債務者の債務不履行によって生じた損害を第三者が補填することを内容とする契約を損害担保契約と呼ぶことにしよう。 第三者は、貸倒れの発生の確率を考慮して決定される担保料を受け取ることになるが、 それを支払うのが債権者であるか債務者であるかは、ここでは重要でない。

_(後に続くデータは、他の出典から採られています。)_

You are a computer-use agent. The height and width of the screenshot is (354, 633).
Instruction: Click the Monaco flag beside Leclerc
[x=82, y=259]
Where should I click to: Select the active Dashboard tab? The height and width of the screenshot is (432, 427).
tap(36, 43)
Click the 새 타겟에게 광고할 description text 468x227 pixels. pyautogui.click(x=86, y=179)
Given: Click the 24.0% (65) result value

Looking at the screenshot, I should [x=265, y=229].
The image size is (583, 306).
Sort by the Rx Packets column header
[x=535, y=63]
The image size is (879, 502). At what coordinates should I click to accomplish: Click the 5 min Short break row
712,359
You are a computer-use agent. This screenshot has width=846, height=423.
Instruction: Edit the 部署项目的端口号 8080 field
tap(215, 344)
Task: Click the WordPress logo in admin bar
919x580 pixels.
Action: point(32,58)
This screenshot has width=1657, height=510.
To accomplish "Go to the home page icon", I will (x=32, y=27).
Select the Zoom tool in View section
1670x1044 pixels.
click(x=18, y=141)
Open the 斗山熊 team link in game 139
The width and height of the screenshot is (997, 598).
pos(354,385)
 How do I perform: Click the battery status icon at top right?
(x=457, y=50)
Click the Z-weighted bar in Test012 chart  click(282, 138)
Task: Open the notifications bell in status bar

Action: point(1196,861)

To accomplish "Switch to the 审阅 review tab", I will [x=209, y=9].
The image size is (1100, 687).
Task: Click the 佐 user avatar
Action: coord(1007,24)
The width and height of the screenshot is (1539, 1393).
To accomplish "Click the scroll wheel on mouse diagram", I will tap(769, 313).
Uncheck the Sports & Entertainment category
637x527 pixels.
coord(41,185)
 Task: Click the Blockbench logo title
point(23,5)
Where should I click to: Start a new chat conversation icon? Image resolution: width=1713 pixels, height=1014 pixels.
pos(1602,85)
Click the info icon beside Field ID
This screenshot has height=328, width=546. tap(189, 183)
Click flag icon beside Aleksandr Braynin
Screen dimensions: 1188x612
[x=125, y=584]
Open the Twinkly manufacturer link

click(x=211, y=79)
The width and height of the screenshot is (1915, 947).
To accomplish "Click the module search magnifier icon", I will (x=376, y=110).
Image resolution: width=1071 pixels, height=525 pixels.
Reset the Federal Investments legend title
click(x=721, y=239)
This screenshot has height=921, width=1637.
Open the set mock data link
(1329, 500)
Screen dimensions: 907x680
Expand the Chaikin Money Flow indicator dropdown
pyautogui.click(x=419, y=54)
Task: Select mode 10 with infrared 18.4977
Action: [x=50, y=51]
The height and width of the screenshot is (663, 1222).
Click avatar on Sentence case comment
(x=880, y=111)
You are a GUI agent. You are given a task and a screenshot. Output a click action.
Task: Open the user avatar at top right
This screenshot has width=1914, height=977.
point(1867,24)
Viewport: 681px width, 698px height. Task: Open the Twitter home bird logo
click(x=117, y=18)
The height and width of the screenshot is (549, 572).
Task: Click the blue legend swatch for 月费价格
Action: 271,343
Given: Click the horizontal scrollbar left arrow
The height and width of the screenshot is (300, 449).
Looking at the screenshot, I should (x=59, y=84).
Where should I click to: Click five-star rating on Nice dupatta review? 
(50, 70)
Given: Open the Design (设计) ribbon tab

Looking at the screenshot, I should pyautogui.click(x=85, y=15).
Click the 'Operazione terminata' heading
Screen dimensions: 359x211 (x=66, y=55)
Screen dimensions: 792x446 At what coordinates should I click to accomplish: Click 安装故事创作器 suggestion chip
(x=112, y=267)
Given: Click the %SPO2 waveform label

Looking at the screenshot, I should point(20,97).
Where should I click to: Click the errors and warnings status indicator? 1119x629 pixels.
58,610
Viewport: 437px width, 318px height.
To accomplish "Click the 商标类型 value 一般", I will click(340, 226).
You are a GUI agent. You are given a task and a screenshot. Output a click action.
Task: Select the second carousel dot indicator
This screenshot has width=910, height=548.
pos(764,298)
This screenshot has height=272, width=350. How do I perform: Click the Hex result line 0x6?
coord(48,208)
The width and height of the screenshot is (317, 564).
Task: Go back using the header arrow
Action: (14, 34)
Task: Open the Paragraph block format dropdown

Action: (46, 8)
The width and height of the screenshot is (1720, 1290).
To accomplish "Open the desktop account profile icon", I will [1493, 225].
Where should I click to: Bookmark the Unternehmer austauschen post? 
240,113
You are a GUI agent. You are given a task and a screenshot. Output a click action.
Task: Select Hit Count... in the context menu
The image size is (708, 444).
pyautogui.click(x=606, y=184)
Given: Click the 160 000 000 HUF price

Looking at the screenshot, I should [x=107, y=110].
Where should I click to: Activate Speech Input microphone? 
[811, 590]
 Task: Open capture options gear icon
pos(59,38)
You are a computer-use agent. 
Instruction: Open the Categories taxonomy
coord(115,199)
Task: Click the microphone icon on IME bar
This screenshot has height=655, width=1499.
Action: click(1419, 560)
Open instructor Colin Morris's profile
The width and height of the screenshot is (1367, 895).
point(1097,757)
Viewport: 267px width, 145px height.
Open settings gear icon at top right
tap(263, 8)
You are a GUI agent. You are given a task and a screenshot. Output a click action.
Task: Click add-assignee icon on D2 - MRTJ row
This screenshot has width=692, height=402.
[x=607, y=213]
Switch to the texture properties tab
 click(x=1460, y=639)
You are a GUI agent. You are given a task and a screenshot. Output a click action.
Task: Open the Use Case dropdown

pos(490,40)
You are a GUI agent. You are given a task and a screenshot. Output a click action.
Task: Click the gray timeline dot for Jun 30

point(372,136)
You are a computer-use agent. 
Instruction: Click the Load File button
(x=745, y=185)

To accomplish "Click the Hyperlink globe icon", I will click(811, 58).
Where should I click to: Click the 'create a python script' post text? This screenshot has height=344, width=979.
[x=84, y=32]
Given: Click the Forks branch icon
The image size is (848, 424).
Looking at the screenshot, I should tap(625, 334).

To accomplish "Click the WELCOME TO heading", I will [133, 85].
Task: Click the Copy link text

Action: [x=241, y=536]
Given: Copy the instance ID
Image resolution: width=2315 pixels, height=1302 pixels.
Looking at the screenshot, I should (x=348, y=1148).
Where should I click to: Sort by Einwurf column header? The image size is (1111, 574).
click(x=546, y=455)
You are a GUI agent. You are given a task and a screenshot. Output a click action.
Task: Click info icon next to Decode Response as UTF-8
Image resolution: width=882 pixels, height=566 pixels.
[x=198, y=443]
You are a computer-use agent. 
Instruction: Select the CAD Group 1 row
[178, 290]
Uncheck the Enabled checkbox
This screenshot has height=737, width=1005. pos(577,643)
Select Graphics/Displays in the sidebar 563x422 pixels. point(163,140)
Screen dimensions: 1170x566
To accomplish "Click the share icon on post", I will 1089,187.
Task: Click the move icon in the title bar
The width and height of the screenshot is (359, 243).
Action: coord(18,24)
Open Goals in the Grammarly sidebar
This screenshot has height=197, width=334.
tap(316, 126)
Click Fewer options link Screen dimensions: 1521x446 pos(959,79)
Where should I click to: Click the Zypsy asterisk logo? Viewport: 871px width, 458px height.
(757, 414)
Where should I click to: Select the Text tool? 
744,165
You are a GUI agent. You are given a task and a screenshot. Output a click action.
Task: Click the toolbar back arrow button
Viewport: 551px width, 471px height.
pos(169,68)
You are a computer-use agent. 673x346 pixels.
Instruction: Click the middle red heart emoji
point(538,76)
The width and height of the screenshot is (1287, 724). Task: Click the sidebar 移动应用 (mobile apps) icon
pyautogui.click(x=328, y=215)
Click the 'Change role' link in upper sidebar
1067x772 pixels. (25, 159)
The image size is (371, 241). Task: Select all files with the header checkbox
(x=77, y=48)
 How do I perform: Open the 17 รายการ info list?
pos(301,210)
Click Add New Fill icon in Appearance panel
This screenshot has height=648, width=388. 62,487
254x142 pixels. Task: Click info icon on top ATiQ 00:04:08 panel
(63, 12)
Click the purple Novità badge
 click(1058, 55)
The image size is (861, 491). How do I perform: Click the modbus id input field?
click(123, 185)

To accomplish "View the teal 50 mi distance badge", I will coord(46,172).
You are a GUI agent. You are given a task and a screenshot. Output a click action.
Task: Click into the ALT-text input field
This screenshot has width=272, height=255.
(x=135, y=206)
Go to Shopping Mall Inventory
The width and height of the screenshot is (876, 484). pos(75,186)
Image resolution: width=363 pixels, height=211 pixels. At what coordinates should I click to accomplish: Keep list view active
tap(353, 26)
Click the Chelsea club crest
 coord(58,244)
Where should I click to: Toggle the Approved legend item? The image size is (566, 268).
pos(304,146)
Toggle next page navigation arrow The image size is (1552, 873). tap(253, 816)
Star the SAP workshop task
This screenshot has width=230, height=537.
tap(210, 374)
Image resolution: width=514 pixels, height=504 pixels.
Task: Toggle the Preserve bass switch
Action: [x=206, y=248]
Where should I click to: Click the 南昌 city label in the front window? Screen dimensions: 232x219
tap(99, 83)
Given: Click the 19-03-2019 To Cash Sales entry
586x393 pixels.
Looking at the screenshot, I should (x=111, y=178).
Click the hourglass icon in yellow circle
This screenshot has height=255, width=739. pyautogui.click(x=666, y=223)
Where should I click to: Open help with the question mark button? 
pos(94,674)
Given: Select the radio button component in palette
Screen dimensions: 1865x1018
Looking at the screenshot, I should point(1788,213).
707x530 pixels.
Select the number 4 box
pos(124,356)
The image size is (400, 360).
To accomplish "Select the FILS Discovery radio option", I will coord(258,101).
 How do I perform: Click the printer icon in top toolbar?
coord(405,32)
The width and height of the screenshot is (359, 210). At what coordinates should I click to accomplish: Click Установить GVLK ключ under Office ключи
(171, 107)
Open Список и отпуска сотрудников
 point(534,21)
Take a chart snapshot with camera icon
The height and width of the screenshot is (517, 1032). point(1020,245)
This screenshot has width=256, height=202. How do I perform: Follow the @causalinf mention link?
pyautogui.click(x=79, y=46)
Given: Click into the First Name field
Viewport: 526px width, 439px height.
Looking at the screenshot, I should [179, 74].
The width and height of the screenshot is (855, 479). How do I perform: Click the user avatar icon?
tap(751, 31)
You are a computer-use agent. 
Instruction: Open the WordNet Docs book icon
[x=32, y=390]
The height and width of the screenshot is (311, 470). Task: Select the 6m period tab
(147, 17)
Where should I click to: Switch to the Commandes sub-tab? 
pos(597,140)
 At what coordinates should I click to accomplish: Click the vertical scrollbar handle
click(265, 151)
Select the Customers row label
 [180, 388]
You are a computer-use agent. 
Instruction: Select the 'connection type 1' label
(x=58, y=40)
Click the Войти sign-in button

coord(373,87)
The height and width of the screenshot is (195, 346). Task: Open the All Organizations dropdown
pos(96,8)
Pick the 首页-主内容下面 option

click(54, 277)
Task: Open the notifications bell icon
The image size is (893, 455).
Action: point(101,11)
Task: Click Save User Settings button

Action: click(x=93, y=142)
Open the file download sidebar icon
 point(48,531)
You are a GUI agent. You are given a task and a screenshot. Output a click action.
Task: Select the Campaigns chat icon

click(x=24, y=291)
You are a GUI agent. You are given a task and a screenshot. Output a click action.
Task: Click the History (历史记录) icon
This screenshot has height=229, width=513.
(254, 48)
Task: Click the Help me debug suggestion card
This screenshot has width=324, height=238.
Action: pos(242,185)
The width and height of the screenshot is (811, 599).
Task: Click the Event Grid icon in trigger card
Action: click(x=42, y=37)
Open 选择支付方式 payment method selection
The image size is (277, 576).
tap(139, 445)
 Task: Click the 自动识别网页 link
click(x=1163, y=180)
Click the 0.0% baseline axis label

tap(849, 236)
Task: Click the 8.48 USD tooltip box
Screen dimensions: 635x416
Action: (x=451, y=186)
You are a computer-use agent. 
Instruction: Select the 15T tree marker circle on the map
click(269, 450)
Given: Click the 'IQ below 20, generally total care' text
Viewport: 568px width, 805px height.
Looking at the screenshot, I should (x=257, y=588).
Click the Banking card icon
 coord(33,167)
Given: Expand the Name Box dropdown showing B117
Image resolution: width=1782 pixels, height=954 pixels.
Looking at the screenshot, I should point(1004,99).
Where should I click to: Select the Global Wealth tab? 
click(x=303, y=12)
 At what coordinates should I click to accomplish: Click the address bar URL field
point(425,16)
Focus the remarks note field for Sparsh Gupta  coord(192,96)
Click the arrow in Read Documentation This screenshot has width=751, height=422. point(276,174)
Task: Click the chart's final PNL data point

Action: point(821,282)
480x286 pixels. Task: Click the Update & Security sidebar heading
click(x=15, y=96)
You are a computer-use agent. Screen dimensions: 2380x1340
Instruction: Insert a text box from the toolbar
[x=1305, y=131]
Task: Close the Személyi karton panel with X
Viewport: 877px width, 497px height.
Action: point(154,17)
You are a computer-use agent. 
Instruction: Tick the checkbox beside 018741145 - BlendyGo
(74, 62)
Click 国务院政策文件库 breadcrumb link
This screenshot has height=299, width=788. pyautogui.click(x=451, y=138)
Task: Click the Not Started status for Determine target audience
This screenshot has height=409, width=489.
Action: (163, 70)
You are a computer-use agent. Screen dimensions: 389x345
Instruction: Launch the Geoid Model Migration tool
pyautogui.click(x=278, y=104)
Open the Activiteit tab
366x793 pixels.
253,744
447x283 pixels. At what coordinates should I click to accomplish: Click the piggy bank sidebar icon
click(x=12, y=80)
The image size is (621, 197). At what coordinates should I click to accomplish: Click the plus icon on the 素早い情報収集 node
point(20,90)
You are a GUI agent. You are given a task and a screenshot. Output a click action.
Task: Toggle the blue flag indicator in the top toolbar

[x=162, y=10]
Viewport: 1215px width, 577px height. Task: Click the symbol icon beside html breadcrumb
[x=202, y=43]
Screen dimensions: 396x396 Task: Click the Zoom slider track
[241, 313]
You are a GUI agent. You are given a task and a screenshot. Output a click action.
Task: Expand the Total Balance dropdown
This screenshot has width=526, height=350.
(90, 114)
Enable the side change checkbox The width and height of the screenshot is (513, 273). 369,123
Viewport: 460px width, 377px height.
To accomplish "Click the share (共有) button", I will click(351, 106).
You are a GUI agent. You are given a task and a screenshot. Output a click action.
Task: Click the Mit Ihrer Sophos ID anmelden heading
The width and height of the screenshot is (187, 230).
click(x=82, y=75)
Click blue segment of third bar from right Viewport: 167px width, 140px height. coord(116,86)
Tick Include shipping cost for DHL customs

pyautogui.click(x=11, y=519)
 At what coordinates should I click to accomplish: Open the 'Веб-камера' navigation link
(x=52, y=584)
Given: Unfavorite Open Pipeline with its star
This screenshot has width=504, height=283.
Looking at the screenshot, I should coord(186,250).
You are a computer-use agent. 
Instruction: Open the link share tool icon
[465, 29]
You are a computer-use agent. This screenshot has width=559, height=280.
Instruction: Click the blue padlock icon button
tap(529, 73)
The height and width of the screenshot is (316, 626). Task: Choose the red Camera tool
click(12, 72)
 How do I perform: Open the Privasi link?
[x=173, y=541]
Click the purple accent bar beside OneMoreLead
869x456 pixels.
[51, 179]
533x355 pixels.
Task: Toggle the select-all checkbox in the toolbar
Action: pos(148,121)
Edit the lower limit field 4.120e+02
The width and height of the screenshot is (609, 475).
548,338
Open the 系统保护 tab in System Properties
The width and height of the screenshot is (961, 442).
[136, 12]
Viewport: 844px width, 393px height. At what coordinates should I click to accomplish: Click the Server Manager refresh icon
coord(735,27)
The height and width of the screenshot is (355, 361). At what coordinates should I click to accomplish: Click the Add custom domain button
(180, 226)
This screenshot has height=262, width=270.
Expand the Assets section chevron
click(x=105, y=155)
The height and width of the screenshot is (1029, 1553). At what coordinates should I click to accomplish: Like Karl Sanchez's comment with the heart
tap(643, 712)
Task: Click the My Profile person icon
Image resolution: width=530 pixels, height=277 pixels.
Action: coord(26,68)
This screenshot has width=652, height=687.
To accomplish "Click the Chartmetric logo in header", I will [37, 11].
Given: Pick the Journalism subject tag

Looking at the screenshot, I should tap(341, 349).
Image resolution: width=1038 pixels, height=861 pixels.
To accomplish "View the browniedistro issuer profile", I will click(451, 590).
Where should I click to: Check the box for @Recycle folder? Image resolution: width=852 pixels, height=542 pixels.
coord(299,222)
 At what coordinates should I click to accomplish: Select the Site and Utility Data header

上記のように定義された損害担保契約は、破産手続との関係で、次のような特色をもつ:この契約の純粋な形態にあっては、
損害担保契約と保証契約との差違は、債務者と担保義務者が同じ時期に破産手続開始決定を受けた場合に現れる。 保証契約にあっては、開始時現存額主義が適用され、 債権者は、主債務者の破産手続で得た配当額に影響されることなく保証人の破産手続の開始時における保証債権額を基準にして配当を受けることができる (ただし、少数ではあるが異論のある点である)。他方、損害担保契約の場合には、その契約の趣旨に従い、 債務者の破産財団からの配当額を控除した残額を基準にして配当を受けることになる。 この点を厳格に貫けば、 債務者の破産手続における配当額が確定するまで、担保義務者の破産財団から配当を受けることができないことになる。 しかし、それは現実的ではないので、担保義務者の破産手続開始時の債権額で破産手続に参加することを認めた上で、 債務者の破産財団からの配当額分だけ破産債権額が減少する解除条件付債権として扱うのがよく (債権者は、債務者の破産財団からの配当額a円を受領した結果、これに担保義務者の破産手続における配当率rを乗じた金額a×r円をその破産財団に返還する義務が負うことになる)、損害担保契約においてそのような取扱いを可能にする合意をなすべきである。
6.5.2 債権買取予約・停止条件付債権買取契約
債務者の財産状況の悪化を示す事由(破産申立て等)が生じた場合には、買取義務者に債権買取りを請求できる契約(債権者が予約完結権をもつ予約)あるいは当然に買い取る契約も、信用リスク移転の機能をもつ。 どの金額で買い取るかは、契約自由の原則の範囲内のことである。典型的には、額面額で買い取るとの合意がなされよう。
債権買取予約等と保証契約との差違は、債務者と買取義務者の双方について破産手続が開始された場合に顕著に現れる。 保証の場合には、主債権者は、主債務者及び保証人の双方の破産手続に参加することができるのに対し、 債権買取予約等にあっては、一方の破産手続にしか参加できない(責任財産の集積なし)。 両破産手続における配当率が同じである場合には、保証契約によりリスクを移転させた債権者が回収できる債権額は、 債権買取契約によりリスク移転を図った債権者の回収額の2倍になる[51]。
これは、米国の金融取引や国際的な金融取引の中で発達してきた新種の信用リスク移転取引であり、いわゆるデリバティブ取引の一種である (基本的な仕組みについて、[大久保=井伊*1996a]15頁以下、 [寺山*2001a]、[田中*2002b]、[杉原=細谷=馬場=中田*2003a]2頁、[中山=河合*2005a]2頁、[ピムコ*2007b]、[栗田*2017a]などを参照)。 こうした取引も、日本の民法や倒産法の中で、適当な居場所を与えることが必要である。本来ならば、取引社会において用いられている標準的な契約書から基本的特質を抽出して、 その法的性質を議論すべきであるが、今はその余裕もないので、いくつかの文献から知り得る範囲で、その破産法における位置付けを考えてみることにしよう。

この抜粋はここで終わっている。